La marche des francs-maçons à la recherche de la lumière est toujours une marche d’ Ouest en Est . De l’Occident , qui est le monde matérialisé de l’homme qui ne vit que pour la satisfaction des sens, à l’ Orient, qui est le territoire spiritualisé de ceux qui ont déjà surmonté cette phase. C’est parce que toute manifestation de spiritualité vient de l’Orient. Toutes les religions y sont nées, tous les grands prophètes, les fondateurs de sectes, les créateurs de doctrines spiritualistes, les thaumaturges les plus célèbres. Sur le plan le plus subtil du psychisme, la marche de l’esprit humain est aussi un voyage qui va de l’Ouest à l’Est , ce qui est un sens qui peut être comparé à un voyage de l’extérieur vers l’intérieur de soi. Ainsi, le temple de Dieu, qui est l’homme lui-même, est construit selon une orientation à la fois méthodologique et géographique.
Par le travail des mains s’accomplit le travail de l’esprit. D’où pourquoi la Franc-Maçonnerie est un éternel ouvrage de construction, et le Franc-Maçon est un éternel pèlerin à la recherche de sa Kaaba [2] . C’est l’architecture que le franc-maçon doit apprendre. Une architecture de l’esprit .
[1] Fulcanelli – Le mystère des cathédrales, p. 64
[2] La Kaaba est la pierre noire conservée à La Mecque, vénérée par les musulmans comme provenant de Dieu (Allah) lui-même. Elle est considérée comme la première manifestation physique de Dieu dans le monde de la matière. Mahomet l’a consacré comme symbole du mystère éternel, emblème de la durée perpétuelle de la vérité, représentatif de l’unité de l’homme avec Dieu. La Kaaba est la pierre divine , symbole de toute perfectibilité, vers laquelle l’esprit humain doit lutter. En ce sens, elle est comme la pierre philosophale, capable de révéler à celui qui la contemple avec les yeux de l’esprit tous les secrets de la nature.
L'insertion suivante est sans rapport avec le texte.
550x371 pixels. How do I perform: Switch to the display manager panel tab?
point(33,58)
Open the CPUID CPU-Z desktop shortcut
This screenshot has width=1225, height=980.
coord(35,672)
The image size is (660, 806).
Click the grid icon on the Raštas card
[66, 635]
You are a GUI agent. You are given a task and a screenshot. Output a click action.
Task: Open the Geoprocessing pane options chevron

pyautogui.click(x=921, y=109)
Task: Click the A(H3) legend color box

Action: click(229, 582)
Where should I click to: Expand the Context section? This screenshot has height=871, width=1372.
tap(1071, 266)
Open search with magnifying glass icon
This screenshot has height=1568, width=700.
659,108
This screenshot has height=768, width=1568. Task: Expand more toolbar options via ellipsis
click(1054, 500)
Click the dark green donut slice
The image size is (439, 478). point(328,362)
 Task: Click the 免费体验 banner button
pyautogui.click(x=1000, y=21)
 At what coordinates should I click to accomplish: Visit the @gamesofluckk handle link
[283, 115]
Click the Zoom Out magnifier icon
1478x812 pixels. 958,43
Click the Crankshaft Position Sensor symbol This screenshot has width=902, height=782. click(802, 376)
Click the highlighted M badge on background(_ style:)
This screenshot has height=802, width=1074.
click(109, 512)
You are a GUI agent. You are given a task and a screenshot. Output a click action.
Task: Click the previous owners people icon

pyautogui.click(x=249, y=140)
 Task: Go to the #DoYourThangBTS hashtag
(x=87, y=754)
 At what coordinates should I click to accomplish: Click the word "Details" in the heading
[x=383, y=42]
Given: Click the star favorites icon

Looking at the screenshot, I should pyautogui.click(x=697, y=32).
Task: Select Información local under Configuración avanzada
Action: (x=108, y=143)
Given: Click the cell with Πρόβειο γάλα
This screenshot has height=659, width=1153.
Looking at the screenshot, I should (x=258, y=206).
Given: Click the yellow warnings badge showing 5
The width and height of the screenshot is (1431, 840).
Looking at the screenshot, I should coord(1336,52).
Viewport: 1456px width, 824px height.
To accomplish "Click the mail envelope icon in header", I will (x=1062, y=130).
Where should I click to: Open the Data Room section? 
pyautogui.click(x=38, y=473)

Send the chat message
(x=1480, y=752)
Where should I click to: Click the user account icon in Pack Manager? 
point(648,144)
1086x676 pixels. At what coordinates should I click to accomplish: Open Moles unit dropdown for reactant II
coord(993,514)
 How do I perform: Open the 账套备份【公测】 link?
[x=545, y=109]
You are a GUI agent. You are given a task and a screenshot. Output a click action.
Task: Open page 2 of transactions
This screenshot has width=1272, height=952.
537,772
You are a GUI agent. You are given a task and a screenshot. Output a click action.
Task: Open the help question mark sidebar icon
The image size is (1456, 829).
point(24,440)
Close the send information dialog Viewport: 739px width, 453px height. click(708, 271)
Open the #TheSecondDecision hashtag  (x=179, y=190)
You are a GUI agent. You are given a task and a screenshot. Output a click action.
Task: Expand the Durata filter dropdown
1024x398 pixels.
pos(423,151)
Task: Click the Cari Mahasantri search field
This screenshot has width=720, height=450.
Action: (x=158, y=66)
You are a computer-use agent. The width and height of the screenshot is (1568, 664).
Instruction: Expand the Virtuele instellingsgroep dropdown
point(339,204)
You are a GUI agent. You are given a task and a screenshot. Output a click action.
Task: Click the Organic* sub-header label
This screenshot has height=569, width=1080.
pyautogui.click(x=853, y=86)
Dans la religion islamique, l’une des obligations du dévot est de se rendre à La Mecque au moins une fois dans sa vie pour contempler la Kaaba . Cette croyance islamique peut également être évoquée pour justifier la symbolique du voyage de l’esprit d’ Occident en Orient . La Mecque est l’une des villes situées à l’Est avec la plus grande densité psychique en raison de son importance dans la religion islamique. En ce sens, elle équivaut à Jérusalem pour les chrétiens. Au sens métaphysique, le Caab a est la pierre parfaite, symbole de majesté et d’équilibre des formes, caractéristiques que l’esprit humain doit acquérir à la fin de son voyage vers l’est, après avoir contemplé son Caab a. Dans la tradition hermétique, la pierre parfaite signifiait l’acquisition, par l’ adepte , de la vraie philosophie. Comme vous pouvez le constater, cette symbolique est étroitement liée aux traditions de construction et tout devient une véritable alchimie d’esprit pour atteindre un objectif entièrement spirituel.